-- TASK STATEMENT --
Set down every record below exactly as it appears, but without the pictures.

*** Opening DATA FOR REVIEW ***

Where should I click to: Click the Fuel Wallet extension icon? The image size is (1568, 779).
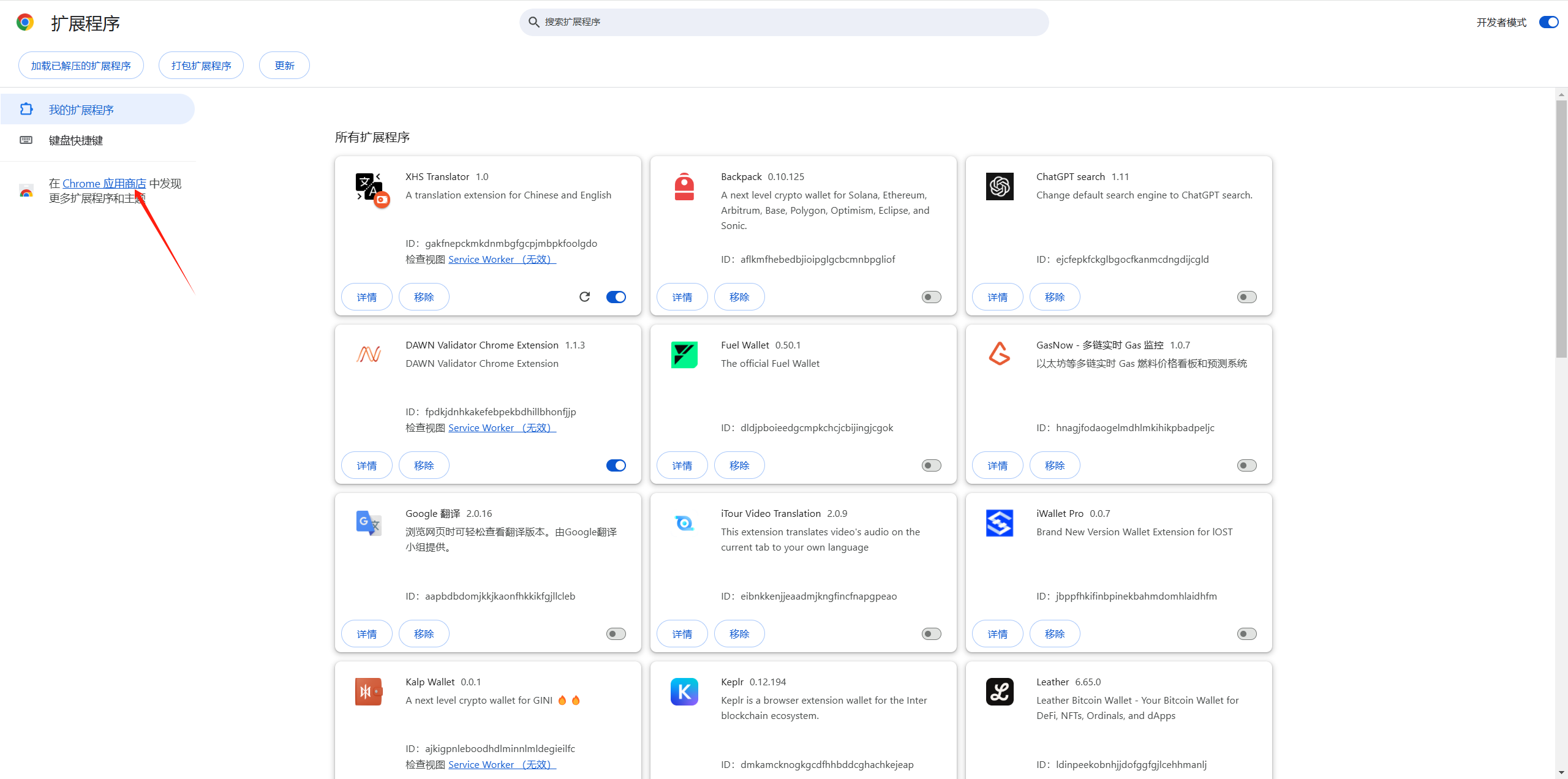pyautogui.click(x=684, y=355)
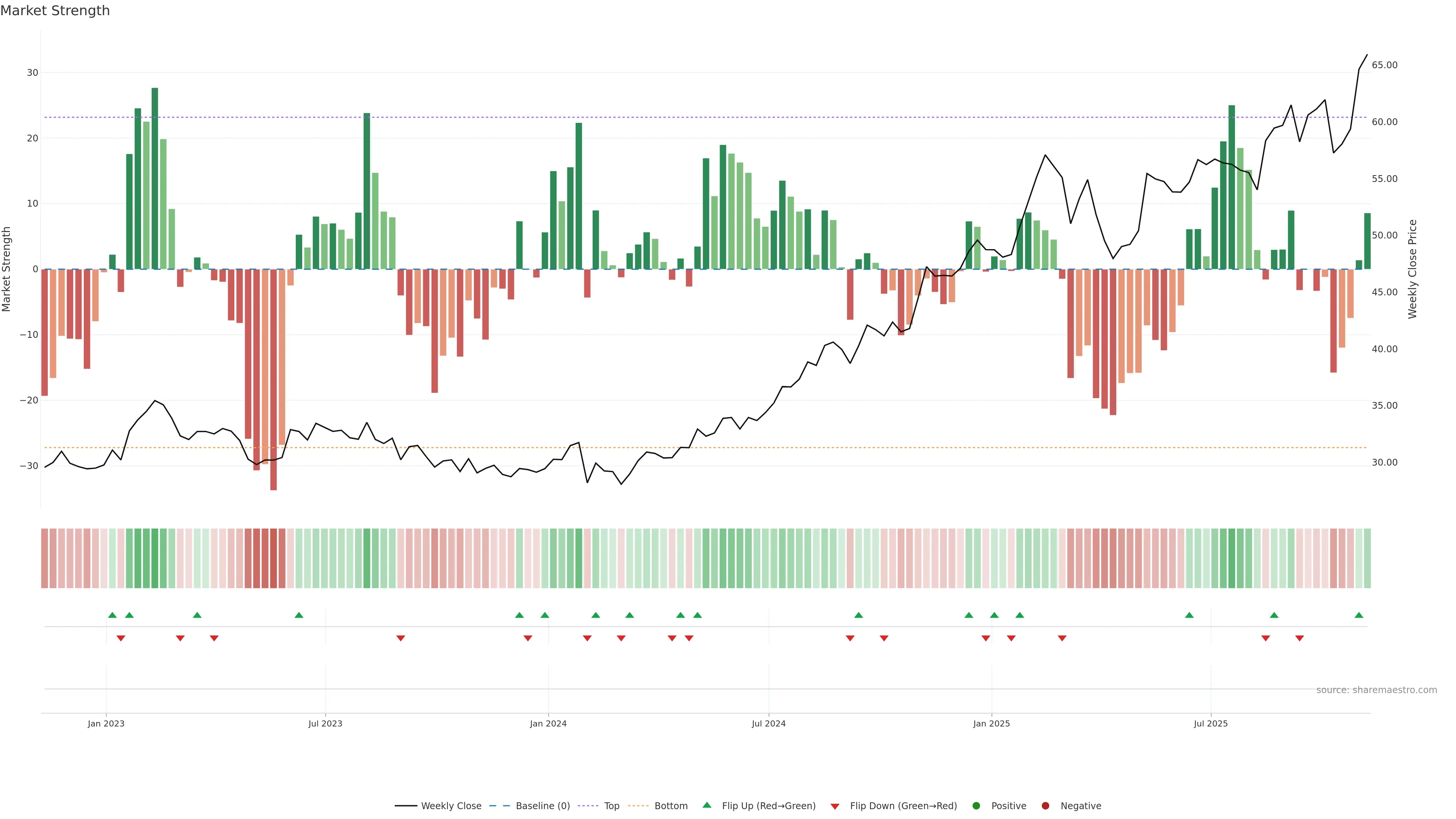Viewport: 1456px width, 819px height.
Task: Click the red Flip Down legend triangle
Action: (835, 806)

*** Closing DATA FOR REVIEW ***

-- ANSWER BOX --
Where should I click to: Click the Fuel Wallet extension icon? The image size is (1568, 779).
pyautogui.click(x=684, y=355)
Viewport: 1456px width, 819px height.
Task: Click the red Flip Down legend triangle
Action: (835, 806)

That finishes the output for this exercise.